Over $${\mathbb F}_{625}$$, the situation is similar to $${\mathbb F}_{25}$$, with $$\zeta \in {\mathbb F}_{625}\setminus \{1,-1\}$$.

Hence, except the first item corresponding to item (iv) of Theorem 2 where $$\mathcal {C}(x,y)$$ is absolutely irreducible, all the remaining cases are covered by items (i)–(iii) of Theorem 2.

In order to obtain a permutation polynomial for $$q\ge 5^5$$, the polynomial $$\mathcal {C}(x,y)$$ in (26) has to be reducible. We consider all possible non-trivial factorizations of $$\mathcal {C}(x,y)$$, noting the symmetry which keeps $$\mathcal {C}(x,y)$$ fixed when we interchange x and y. Without loss of generality, we fix a monomial ordering by taking $$x>y$$ and start with all factorizations of the leading monomials $$x^4 y^4$$ which are symmetric with respect to interchanging x and y. There are 22 possibilities listed in 1. Each factor has the form

\begin{aligned} p_m(x,y) = m(x,y) + \sum _{m'<m} c_i m'(x,y), \end{aligned}

where m(xy) is the leading monomial from the factorization of $$x^4y^4$$. For each of the monomials $$m'(x,y)$$ with $$m'<m$$ and for each of the factors $$p_m(x,y)$$ we use a different variable $$c_i$$ as coefficient.

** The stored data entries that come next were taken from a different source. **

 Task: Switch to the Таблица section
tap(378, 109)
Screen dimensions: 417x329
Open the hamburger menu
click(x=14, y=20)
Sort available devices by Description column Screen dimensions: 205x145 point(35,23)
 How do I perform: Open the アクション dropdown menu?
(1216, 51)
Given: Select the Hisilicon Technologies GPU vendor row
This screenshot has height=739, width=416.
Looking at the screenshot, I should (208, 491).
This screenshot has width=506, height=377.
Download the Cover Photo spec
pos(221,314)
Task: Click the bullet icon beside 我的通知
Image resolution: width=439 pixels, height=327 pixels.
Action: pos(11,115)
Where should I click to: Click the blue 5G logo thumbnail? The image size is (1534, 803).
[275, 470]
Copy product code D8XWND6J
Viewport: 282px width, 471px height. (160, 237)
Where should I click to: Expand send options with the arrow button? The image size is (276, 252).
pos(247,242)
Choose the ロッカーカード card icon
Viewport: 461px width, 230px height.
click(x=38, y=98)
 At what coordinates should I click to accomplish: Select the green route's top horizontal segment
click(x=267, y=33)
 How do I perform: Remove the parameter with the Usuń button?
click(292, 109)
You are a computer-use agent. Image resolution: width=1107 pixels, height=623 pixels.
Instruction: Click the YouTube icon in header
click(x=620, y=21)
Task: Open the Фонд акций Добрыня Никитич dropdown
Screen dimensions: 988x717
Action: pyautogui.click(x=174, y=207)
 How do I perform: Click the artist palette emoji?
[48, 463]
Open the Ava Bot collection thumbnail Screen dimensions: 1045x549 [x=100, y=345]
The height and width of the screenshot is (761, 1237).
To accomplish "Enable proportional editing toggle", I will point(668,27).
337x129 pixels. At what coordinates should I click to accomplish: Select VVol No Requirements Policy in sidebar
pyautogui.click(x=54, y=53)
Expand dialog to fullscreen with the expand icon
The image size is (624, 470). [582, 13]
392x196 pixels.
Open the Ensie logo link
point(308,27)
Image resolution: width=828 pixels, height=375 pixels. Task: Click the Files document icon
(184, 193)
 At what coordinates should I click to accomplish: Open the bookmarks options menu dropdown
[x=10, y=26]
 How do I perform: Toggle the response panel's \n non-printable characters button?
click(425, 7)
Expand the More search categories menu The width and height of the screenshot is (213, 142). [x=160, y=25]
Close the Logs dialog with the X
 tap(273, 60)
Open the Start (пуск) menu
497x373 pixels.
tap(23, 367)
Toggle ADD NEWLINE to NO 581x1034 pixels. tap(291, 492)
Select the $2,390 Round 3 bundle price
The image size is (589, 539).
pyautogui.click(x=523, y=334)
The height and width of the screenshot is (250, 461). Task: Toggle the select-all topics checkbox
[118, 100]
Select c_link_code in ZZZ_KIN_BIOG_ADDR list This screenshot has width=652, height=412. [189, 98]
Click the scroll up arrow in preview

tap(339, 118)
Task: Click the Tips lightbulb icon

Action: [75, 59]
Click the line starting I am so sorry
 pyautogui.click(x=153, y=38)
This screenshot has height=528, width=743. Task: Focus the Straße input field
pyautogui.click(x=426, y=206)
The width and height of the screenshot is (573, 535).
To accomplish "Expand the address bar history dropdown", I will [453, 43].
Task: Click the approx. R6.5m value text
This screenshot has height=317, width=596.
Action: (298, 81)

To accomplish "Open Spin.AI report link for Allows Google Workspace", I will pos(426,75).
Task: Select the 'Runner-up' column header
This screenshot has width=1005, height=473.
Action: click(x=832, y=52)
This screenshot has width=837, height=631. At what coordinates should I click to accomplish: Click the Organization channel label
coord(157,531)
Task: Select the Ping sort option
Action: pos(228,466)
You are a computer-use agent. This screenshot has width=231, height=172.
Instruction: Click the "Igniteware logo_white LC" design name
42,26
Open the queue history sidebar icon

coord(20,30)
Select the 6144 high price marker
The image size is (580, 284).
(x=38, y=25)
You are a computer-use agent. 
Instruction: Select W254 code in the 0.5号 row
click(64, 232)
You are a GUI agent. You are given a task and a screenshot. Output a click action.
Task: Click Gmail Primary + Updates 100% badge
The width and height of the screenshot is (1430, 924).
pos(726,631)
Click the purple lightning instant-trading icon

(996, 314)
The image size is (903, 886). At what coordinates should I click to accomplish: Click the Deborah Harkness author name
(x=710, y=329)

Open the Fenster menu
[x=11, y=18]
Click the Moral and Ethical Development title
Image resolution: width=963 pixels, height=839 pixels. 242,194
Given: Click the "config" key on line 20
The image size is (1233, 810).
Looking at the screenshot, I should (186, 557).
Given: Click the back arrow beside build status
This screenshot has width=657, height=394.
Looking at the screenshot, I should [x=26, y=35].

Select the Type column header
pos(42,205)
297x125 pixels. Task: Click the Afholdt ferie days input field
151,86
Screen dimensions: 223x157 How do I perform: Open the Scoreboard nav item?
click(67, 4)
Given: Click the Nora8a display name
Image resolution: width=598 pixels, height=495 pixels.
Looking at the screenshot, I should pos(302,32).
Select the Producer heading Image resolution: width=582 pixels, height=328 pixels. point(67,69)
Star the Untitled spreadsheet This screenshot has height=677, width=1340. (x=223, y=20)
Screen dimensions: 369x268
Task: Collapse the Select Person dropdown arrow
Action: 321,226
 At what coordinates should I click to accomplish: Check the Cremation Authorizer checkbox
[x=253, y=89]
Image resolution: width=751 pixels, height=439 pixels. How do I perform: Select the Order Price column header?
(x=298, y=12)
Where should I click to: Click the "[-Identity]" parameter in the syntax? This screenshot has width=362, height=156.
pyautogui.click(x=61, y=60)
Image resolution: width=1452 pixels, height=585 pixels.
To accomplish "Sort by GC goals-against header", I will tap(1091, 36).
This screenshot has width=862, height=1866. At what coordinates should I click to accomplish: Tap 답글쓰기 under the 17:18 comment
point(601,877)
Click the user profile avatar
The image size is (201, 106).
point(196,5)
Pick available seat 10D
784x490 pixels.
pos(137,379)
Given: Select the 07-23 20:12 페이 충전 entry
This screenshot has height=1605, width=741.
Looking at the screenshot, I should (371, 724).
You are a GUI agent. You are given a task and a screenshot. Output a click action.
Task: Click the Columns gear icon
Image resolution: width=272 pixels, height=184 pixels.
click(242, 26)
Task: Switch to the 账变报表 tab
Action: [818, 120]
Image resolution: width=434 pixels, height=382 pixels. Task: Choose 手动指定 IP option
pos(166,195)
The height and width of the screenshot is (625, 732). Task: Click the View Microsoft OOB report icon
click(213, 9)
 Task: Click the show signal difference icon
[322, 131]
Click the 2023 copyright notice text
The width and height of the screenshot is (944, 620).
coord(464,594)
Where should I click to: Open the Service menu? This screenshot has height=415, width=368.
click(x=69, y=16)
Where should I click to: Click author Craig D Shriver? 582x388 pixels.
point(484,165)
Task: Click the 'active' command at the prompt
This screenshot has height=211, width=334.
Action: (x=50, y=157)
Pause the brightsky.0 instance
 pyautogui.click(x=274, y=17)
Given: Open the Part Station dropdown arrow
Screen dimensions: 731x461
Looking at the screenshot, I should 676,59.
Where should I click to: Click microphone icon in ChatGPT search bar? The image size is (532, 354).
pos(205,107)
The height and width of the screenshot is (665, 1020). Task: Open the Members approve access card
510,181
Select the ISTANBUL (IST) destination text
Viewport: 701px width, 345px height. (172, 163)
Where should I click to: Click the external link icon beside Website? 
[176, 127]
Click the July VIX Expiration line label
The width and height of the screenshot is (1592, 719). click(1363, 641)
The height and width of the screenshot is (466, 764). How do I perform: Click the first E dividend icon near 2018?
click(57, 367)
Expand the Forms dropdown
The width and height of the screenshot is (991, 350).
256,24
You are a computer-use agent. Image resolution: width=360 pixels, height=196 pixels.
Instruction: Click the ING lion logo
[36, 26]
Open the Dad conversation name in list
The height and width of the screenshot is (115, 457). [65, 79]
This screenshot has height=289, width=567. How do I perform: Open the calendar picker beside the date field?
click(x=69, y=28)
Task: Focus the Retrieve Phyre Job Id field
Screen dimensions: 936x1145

We use the notion of Gröbner bases (see for instance [12]) in order to solve for the coefficients with the help of the computer algebra program MAGMA [9]. Namely, we subtract the products of the generic factors $$p_m(x,y)$$ from $$\mathcal {C}(x,y)$$ in (26) and compute a Gröbner basis of the ideal generated by the coefficients of this difference. The elimination ideal with respect to $$\lambda _1$$ and $$\lambda _2$$ provides necessary conditions on $$\lambda _1$$ and $$\lambda _2$$ for the particular factorization to exist. More details can be found in 1. A similar approach has, for example, been used in [5]. We obtain the following necessary conditions:

1. (a)

$$\lambda _1=0$$, or

2. (b)

$$\lambda _1=1$$ and $$\lambda _2=-1$$, or

3. (c)

$$\lambda _1^3 -\lambda _1^2\lambda _2 - \lambda _1\lambda _2^2 + \lambda _2^3 -\lambda _2=0$$.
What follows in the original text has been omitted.